Updated: Jul 21, 2023


Ke Huy Quan's Speech at the Oscars 2023


At the 95th Academy Awards Ceremony in Los Angeles this week, Everything Everywhere All at Once (2022) actor, Ke Huy Quan, won Best Supporting Actor. Known for his early roles as Short Round in Indian Jones and the Temple of Doom (1984), and Richard ‘Data’ Wang in The Goonies (1985), this recognition for his acting talent comes almost 40 years after these iconic performances.


And this is not just a huge moment for Ke Huy Quan, but also for people of colour and refugees. In his acceptance speech for the award, he states ‘My journey started on a boat, after a year in a refugee camp. And somehow, I ended up here, on Hollywood’s biggest stage.’ Parallels can of course be drawn to the experiences of refugees across the world in 2023, but prior to hearing this speech, the experiences of refugees from Vietnam were not something that I knew anything about.

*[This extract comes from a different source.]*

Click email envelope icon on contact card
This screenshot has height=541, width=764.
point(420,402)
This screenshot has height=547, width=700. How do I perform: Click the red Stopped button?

Realising this and reading continuously about the current crises faced by refugees and asylum seekers who travel across the Channel, I decided to do some research and consider how if the circumstances are the same despite being separated by 50 years.


‘Boat People’ in the Post- Vietnam War Era


Between 1975 and 1992, approximately two million Vietnamese fled oppression and hardship post the Vietnam War in what was one of the world’s largest mass exoduses (Vietnamese Boat People, 2021). Under the regime of the Republic of Vietnam, it was illegal at the time to leave the country (Sansonia, 2019). The term ‘boat people’ has been synonymously used to refer to some 500,000 people from Vietnam who fled to sea in small, cramped vessels and were prey to pirates, whilst trying to escape and find a better life (Britannica, 2023). The crisis was largely unrecognised until numbers of refugees grew to over 350,000 in mid-1979 (Sansonia, 2019). Despite this hardship at sea, where many suffered from dehydration, drowning and piracy, the journey did not end there.


Many of these Vietnamese spent years in refugee camps, some of which were in Indonesia, Hong Kong, the Philippines, Thailand, and Malaysia (National Geographic, 2012). It is estimated that 10-50% of all refugees did not survive this perilous journey across the Gulf of Thailand and the South China Sea (National Geographic, 2012). For those arriving in Hong Kong, there was at first government hostility, with Vietnamese forced to live aboard their ‘decrepit vessels moored offshore’ in squalor (Dewolf, 2019).


The UNHCR was able to establish a temporary agreement with Malaysia, Hong Kong, and Indonesia, whereby they would serve as ‘first asylums’ (Sansonia, 2019). As part of this deal, the men, women, and children were given new homes in France, the US, Germany and Australia, with only a handful permitted to stay in Hong Kong (Dewolf, 2019).


However, this was not before Hong Kong adopted a policy of ‘human deterrence’ (Dewolf, 2019). With the three main refugee camps ringed with barbed wire and patrolled by guards, not unlike maximum-security penitentiaries (Dewolf, 2019).


Therefore, having done this research, and learning more about what ‘my journey on a boat’ signifies for not just Ke Huy Quan, but many refugees in the 21st century, it is an indictment of the fact that we continue to see the same human suffering and challenges over 50 years on. And yet, arguably, we also see the same success and overcoming of this severe adversity. Here at RefuNet, we see students each week succeeding in their chosen career paths, in their studies, and in their lives.


Ke Huy Quan’s story is one of hardship, challenges, pain, hard work, and success, and most importantly, it is a story which I hope could be learnt from for future generations.